Once training is complete and we have the model, we generate an **endpoint** by using the **deploy** method with the *instance count* and *instance type* as the parameters.

In [13]:
model_endpoint <- estimator$deploy(initial_instance_count = 1L,
                                   instance_type = 'ml.t2.medium')

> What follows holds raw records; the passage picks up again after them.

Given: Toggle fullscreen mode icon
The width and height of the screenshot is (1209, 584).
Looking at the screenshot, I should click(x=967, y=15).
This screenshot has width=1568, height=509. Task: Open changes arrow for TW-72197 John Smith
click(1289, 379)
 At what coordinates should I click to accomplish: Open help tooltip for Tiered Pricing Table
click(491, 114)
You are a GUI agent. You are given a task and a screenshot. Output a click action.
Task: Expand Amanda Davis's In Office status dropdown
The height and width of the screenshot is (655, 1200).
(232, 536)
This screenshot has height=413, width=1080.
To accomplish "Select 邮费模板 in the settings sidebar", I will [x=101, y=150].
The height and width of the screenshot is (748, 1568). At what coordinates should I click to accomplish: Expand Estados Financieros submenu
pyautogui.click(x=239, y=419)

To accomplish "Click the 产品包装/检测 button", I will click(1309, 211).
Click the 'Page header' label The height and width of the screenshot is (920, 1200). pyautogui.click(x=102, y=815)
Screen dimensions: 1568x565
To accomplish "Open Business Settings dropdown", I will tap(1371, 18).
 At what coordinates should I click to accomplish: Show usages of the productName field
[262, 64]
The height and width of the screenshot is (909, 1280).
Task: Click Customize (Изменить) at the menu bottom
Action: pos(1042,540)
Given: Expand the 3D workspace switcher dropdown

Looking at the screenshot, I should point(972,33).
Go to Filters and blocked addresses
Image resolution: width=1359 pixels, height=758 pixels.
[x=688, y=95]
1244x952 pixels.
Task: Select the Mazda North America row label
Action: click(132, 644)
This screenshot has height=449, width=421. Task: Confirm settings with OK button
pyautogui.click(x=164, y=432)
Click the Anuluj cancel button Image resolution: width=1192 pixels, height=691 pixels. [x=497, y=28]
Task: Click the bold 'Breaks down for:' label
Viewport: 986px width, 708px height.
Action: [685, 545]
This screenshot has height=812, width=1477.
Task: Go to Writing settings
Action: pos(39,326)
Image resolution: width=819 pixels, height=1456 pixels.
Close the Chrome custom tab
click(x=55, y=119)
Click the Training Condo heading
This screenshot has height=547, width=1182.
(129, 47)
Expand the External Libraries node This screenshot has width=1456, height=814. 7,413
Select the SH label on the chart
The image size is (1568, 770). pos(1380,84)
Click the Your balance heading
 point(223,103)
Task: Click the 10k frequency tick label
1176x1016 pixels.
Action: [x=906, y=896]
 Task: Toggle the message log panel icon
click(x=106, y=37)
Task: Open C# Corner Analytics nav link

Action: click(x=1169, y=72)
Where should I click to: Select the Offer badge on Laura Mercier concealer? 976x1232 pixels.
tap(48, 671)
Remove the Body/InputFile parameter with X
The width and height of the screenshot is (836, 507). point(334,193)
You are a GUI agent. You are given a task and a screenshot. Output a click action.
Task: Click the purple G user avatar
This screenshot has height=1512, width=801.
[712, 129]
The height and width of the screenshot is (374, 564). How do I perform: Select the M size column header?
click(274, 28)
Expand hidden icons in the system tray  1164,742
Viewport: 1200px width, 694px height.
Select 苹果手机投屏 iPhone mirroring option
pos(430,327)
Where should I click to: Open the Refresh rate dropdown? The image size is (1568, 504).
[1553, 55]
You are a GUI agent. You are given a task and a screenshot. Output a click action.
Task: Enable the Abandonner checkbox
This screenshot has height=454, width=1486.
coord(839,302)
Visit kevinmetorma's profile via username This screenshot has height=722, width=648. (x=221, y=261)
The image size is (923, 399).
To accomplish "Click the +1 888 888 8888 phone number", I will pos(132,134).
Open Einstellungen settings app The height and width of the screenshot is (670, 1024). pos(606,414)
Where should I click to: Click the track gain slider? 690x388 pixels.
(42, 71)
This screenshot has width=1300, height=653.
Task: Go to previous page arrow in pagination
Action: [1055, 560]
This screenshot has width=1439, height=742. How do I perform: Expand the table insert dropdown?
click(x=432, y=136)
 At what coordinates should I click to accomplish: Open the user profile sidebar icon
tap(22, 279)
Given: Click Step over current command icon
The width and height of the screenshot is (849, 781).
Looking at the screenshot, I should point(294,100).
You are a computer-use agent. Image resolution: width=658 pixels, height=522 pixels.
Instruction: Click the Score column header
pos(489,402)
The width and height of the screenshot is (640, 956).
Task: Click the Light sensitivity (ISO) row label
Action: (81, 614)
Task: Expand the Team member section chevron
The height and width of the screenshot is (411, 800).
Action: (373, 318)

The deployed endpoint name can be accessed using `model_endpoint$endpoint`. The `Endpoints tab` in the Amazon SageMaker console should reflect the deployed endpoint.

In [25]:
model_endpoint$endpoint

The `Python` code below translates to the next set of `R` statements. The code below makes use of `csv_serializer` and `json_deserializer` to configure the inference endpoint.

```
from sagemaker.predictor import csv_serializer, json_deserializer

lda_inference.content_type = 'text/csv'
lda_inference.serializer = csv_serializer
lda_inference.deserializer = json_deserializer
```

In [14]:
model_endpoint$content_type <- 'text/csv'
model_endpoint$serializer <- sagemaker$predictor$csv_serializer
model_endpoint$deserializer <- sagemaker$predictor$json_deserializer

We use the sample test data stored in `lda-test.csv`. 

In [15]:
test_data <- read.csv(file = 'lda-test.csv', header=FALSE)
head(test_data)

V1,V2,V3,V4,V5,V6,V7,V8,V9,V10,...,V16,V17,V18,V19,V20,V21,V22,V23,V24,V25
36,1,0,2,0,24,0,0,3,0,...,27,2,0,2,0,28,1,0,3,0
32,0,0,0,1,27,0,0,0,0,...,32,0,0,0,2,23,0,0,0,0
3,0,23,1,0,1,0,15,5,0,...,2,1,30,1,0,1,0,14,3,0
18,8,1,0,11,10,9,1,0,11,...,12,9,2,0,7,16,4,2,0,7
25,0,0,2,0,30,0,0,0,4,...,26,0,0,4,0,33,0,0,3,2


In [16]:
test_data <- as.matrix(test_data)

Finally, we use the inference endpoint to perform predictions using the test data provided. The `serializer` and `deserializer` used to configure the endpoint will automatically perform the datatype conversions required.

In [17]:
predictions <- model_endpoint$predict(test_data)

In [18]:
predictions

### IV. Stop / Close the Endpoint

In [19]:
session$delete_endpoint(model_endpoint$endpoint)

### V. Epilogue

In this notebook, we've used `reticulate` to convert an existing `SageMaker example notebook` written in `Python` to `R`.